SteamedUsing gateway characters means that authors have to show how they adjust (or not) to the exotic setting. How much time is devoted to this aspect depends on the story. In STEAMED, Jack is a big steampunk fan and therefore his adjustment is relatively quick and painless. FULL STEAM AHEAD’s Laurel has never even heard of steampunk, so her angst-ridden adjustment takes longer. Braedon relies heavily on his military background (e.g., he conducts a “situational awareness” assessment) in order to adapt to his new surroundings. Adjustment issues can be used to good effect, for example, when it leads to conflict between the hero and heroine (FULL STEAM AHEAD nailed this one).

But frankly, I’m torn about gateway protagonists and the time it takes to focus on adjustment issues in a steampunk romance. If too little time is taken, I have difficulty suspending disbelief. Too much and I worry there won’t be enough space left over for the romance, character development, and speculative elements.

Then there’s the issue of audience and reader expectation. If a reader is new to steampunk romance, then a gateway protagonist can help the reader adjust to the steampunk elements. It’d be a useful technique in stories that are heavy on the worldbuilding. But there are probably many readers new to steampunk romance—does that mean that every book should have a gateway protagonist? Is it something editors will look for when considering submissions at this stage of the game? Who are the stories for if not readers disposed to enjoy them?

Readers familiar with steampunk may find such a character redundant or be disappointed that either the hero or heroine is a contemporary character rather than originating from the steampunk world.

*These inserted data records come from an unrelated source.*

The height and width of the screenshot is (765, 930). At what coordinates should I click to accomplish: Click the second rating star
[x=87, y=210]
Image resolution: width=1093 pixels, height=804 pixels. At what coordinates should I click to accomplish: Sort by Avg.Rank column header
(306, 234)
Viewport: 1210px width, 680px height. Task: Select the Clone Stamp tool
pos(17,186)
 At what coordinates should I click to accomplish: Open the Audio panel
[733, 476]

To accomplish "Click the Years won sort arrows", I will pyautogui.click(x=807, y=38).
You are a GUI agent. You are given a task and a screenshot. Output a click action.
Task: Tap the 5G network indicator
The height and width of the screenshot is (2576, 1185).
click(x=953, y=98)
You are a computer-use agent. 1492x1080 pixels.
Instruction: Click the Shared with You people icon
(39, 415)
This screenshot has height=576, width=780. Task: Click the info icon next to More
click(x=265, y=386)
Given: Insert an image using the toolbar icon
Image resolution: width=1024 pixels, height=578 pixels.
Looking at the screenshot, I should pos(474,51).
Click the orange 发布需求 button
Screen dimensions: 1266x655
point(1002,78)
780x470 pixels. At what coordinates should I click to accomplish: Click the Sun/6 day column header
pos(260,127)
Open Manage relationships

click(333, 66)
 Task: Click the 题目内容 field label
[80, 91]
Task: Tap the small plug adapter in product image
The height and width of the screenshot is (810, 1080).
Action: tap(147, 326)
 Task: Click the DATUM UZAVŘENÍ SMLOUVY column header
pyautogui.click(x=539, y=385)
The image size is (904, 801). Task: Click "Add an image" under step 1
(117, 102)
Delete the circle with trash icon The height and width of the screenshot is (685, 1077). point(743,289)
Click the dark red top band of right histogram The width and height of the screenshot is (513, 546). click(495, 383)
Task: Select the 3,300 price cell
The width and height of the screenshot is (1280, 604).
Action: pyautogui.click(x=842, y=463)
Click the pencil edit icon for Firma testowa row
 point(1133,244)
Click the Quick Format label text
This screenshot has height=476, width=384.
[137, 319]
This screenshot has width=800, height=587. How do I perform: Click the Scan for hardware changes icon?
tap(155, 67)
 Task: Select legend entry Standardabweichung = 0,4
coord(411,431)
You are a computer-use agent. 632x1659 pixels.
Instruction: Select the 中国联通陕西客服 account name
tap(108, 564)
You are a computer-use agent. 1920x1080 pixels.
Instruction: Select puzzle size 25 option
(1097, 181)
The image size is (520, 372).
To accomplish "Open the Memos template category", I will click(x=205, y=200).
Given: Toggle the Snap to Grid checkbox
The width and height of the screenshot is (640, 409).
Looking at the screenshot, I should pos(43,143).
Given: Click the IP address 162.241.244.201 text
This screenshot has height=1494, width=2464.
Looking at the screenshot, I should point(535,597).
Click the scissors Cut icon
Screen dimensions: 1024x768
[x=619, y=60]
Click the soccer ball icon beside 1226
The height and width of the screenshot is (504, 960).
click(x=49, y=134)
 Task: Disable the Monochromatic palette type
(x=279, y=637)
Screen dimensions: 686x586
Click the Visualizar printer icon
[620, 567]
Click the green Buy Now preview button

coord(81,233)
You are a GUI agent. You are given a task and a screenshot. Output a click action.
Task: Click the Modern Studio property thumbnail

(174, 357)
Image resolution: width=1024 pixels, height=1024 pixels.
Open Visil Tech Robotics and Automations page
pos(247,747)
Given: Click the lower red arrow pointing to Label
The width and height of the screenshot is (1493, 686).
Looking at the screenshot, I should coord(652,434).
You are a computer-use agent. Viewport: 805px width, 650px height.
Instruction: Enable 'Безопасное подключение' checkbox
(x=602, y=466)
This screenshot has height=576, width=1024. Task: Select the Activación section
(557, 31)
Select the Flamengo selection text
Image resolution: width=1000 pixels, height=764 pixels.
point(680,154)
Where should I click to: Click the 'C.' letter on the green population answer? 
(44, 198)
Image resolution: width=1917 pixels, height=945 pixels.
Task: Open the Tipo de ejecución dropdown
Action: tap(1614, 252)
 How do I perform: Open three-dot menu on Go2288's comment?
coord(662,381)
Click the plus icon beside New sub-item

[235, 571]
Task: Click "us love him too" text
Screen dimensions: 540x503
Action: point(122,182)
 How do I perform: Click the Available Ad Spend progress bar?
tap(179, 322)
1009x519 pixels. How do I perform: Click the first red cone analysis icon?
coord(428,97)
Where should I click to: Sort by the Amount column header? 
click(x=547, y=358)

And if the gateway character’s job to interpret the steampunk world is too transparent or hijacks the narrative, it can botch the story altogether.


In a typical move by ivory tower executives, Hollywood mucked up what should have been a historical milestone in martial arts films, namely, the pairing of legendary film stars Jackie Chan and Jet Li. How badly did the suits molest this project?

A discovery made by a kung fu obsessed American teen sends him on an adventure to China, where he joins up with a band of martial arts warriors in order to free the imprisoned Monkey King.

Did you catch the part about the “kung fu obsessed American teen”? That.

THE FORBIDDEN KINGDOM illustrates with unmatched aplomb how and why not to use a gateway protagonist. I am a diehard martial arts film fan (and hardly a stranger to the Monkey King), but I have zero interest in seeing this film. Instead of focusing on the exploits of Jackie Chan and Jet Li, the film moves the American teen’s coming-of-age tale front and center.

Yup. Smart way to alienate the fans (including Western ones) who have driven the surge in popularity of these films over the decades. Even Jackie Chan thought it was a dumb idea—and even said so before the movie was released!

Essentially, the studio tried to make a martial arts film for—wait for it—people who don't like martial arts films. Surprise, didn't work. Non-fans didn't care (why should they?), and the fans mostly hated it (why shouldn't they?). This begs the obvious question: WHO was their target audience?

Forbidden Kingdom Fail

While I’m not saying authors should avoid using gateway protagonists in steampunk romance from now on or that I’d run screaming from them, I am saying please use them judiciously and craft them in such a way that I can't imagine the story going in any other direction.

Enough about kung fu obsessed American teens. What’s your opinion on gateway heroes/heroines in steampunk romance?